A year after being incorporated as a nonprofit in Illinois in 2001, Zakat Foundation of America started its orphan sponsorship program. It reached 13 countries in its first five years, delivering aid to 7,000 Iraq War victims, opening two orphanages in Pakistan and a vocational training center in Ghana, responding to Hurricane Katrina in Louisiana, and launching its water well construction program among other life-changing campaigns. Charity Navigator has ranked it a top charity for almost 10 straight years, as has Better Business Bureau.
Khalil Demir said the organization’s growth from a volunteer-based group to a global foundation was fueled by nothing other than the world’s unyielding and ever-increasing human crises. Misery, poverty, wars and human suffering has increased, thus, so has the organization’s work, he said. There will always be people who want to help during human crises.
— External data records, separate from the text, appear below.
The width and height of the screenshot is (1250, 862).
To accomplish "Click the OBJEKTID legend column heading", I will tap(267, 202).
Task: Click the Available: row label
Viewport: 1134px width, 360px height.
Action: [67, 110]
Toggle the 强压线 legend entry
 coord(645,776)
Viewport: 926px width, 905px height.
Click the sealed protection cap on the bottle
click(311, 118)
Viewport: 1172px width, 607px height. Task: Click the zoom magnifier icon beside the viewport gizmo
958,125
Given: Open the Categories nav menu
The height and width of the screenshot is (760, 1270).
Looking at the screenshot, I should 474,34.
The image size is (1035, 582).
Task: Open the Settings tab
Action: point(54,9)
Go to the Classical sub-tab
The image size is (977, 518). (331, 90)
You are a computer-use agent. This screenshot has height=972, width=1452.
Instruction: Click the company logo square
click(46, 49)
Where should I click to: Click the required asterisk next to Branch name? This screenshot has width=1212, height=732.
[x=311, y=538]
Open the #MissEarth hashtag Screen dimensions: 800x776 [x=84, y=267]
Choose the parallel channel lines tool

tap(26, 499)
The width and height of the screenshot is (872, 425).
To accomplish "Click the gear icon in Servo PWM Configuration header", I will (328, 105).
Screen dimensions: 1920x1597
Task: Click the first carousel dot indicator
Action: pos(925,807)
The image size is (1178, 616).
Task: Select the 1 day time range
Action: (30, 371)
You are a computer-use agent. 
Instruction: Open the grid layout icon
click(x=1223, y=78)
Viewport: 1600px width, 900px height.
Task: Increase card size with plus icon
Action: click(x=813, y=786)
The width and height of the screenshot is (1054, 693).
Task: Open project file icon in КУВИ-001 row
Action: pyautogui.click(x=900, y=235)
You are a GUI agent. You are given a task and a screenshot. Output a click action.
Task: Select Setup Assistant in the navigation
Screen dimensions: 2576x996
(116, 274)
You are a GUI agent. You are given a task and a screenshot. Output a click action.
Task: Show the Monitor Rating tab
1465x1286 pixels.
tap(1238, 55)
People who want to give.
“As long as human suffering exists, our work is an urgent necessity,” Khalil Demir said. “Beyond that, our work to bring awareness to the Muslim community about their Zakat (Charity) obligation will continue until a fair, just and kind world exists.”
Zakat Foundation of America has used Islam’s third pillar — charity — as a guiding principle in helping people lift themselves out of poverty. Since 2001, the organization has empowered millions of people, regardless of creed or color, to recover from disasters and escape poverty by taking control of their own lives. It has addressed the immediate needs of poor communities worldwide. It has established long-term development projects that ensure individual and community growth.
Last year alone, it reached 2,604,970 people with COVID-19 emergency relief and provided more than 5 million pounds of fresh food to some of the hardest-hit areas in the United States. In the last 20 years, Zakat Foundation of America’s aid has reached 80 countries. It published 9 Myths About Muslim Charities: Stories from the Zakat Foundation of America in 2019. It has rapidly delivered lifesaving food, water, shelter, clothing, hygiene, and daily life essentials, directing hundreds of humanitarian relief experts in the field on a daily basis. It provides a professional network of medicinal and mental health specialists and facilities.
“I remember constructing two water wells a year with partners and getting teary eyes in 2011; now, we have 50 water wells being constructed across the globe at any given time,” said Chief Operations Officer Amina Demir. The organization launched a campaign in 2012 called One Year, 100 Water Wells, and the water projects have been flowing smoothly since.
The organization’s growth has been exponential over the years, and its goal is to continue expanding its humanitarian operations, uplifting the disadvantaged here at home and abroad until self-reliance and a dignified life are realities for all.